Corner Office Confessions
Page 8
“Easy, Banks.” Kassidy’s soft, warm hand covered Arlie’s on the glossy counter.
Instantly regretful, Arlie dialed down her emotional thermostat and exhaled a long, slow breath. “I’m sorry,” she said. “I just can’t think about that right now. Not with everything else going on.”
“Look, I know that things have been rough since you resigned Gastronomie.”
Since she’d resignedGastronomie.
Guilt added to the rapidly growing tar pool of self-loathing spreading in her middle.
She may have become an accomplished liar of late, but this was the first deliberate falsehood she’d ever told her best friend.
“If it’s the money—” Kassidy began.
“No,” Arlie interrupted, all too aware of the tears welling in her eyes. She thought of sprinting out of the shop before Kassidy could ask the inevitable question that would open the floodgates once and for all.
“Hey,” her best friend said, the constant undercurrent of lightly mocking humor giving way to genuine concern. “You okay?”
And with that, every ounce of pain, worry, fear and desperation came flying directly out of Arlie’s already stinging tear ducts. It wasn’t just crying, but back-breaking, hiccoughing, body-wrenching sobs.
On cue, Kassidy came around from behind the desk and wrapped Arlie in the first fiercely protective hug she’d experienced since her mother’s death five years ago. She’d lost her father to cancer only last year, but their bond had always been tenuous at best. The realization only made her sob harder.
“Shhhh,” Kassidy soothed, her hand making slow circles between Arlie’s shoulder blades. “It’s all right. Everything is going to be all right.”
Arlie could no longer remember a time when she believed those words. She simply stood there, letting herself be held, careful to keep her wet cheek away from the pristine fabric of her best friend’s dress.
“Anyway,” Kassidy said, “I know what this is all really about.”
Without warning, Arlie’s stomach took a roller coaster death drop toward her shoes. “You do?”

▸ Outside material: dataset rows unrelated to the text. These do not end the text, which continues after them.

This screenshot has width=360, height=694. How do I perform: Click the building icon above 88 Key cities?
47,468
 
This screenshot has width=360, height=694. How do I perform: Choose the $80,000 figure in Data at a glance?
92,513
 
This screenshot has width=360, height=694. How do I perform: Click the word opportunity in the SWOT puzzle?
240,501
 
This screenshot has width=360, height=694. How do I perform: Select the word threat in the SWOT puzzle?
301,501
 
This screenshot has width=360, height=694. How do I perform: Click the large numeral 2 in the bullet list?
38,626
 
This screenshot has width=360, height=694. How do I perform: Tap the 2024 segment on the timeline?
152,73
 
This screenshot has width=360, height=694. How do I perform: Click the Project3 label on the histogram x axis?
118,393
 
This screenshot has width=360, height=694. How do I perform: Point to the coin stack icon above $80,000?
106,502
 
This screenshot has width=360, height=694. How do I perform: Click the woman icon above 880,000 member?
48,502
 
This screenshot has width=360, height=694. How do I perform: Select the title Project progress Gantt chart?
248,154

“Of course I do. You’re just trying to find a way to realize your misguided adolescent fantasy of jumping young Samuel Kane’s bones.”

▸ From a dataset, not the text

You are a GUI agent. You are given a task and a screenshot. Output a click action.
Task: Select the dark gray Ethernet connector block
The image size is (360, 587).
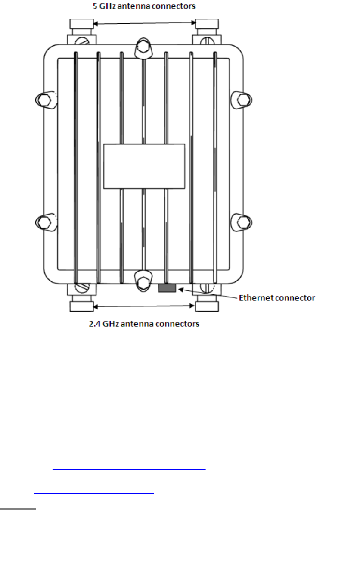point(167,288)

“I am not.” Arlie pulled away, color flooding her cheeks because, ever since setting her eyes on him this morning, she’d been feverishly fanaticizing about that very thing. A flickering reel of lurid scenarios, interrupted only by intermittent panic attacks.
Her personal favorite had involved Samuel raking the items off his fastidiously organized desk to bend her over it. Even now, she could still feel his breath hot on her neck. The smooth, cool polished wood hard against her cheek. Hands that held so many books dragging her skirt roughly over her hips, pausing only to push her panties to the side before filling her with his hot, hard—
“Jesus.” Kassidy’s mouth twisted into a smirk as the dimple Arlie had always coveted appeared at the corner of her lips. “You’re doing it right now.”
“That’s totally unfair,” Arlie protested. “That’s like saying don’t think about a pink elephant.”
“Or Samuel Kane’s studious cock.”
Arlie snorted despite herself, some measure of the grief evaporating from her aching heart. “Point is, there was nothing between Samuel and me when we were teenagers and there’s nothing between us now.”
“Please.” Kassidy released Arlie, walking toward Retrospect’s entrance to busy herself fussing with the dramatic floral arrangement on the round table opposite the entryway. “I’ve never witnessed two humans trying so hard to not look like they like each other.”
A heady surge of unexpected pleasure heated Arlie’s ears. “Whatever,” she said, employing a term they’d passed back and forth in high school as often as sticks of gum and coded notes.
“I’m serious.” Kassidy plucked out the long green stem of a peony and relocated it two inches to the left. “It was pathetic. You side-eye humping him every time his nose was buried in a book.”
“There may be some merit to that assessment,” Arlie admitted. “But he didn’t even know I existed.”
Kassidy said nothing, but something in the way her posture stiffened made Arlie’s antennae twitch.
“Or did he?” Arlie joined her friend at the table, a cold ball gathering in the center of her chest. Though she was no match for her best friend in terms of raw mental prowess, she’d spent a decade studying her like meteorologists studied weather maps, and for the same reasons. Her immediate future had often been determined by a mischievous smirk, a stormy gaze. “What aren’t you telling me?”
Kassidy’s usually regal posture deflated. “This information is not going to help you.”
“I’ll be the judge of that.” Now it was Arlie’s turn to cross her arms over her chest.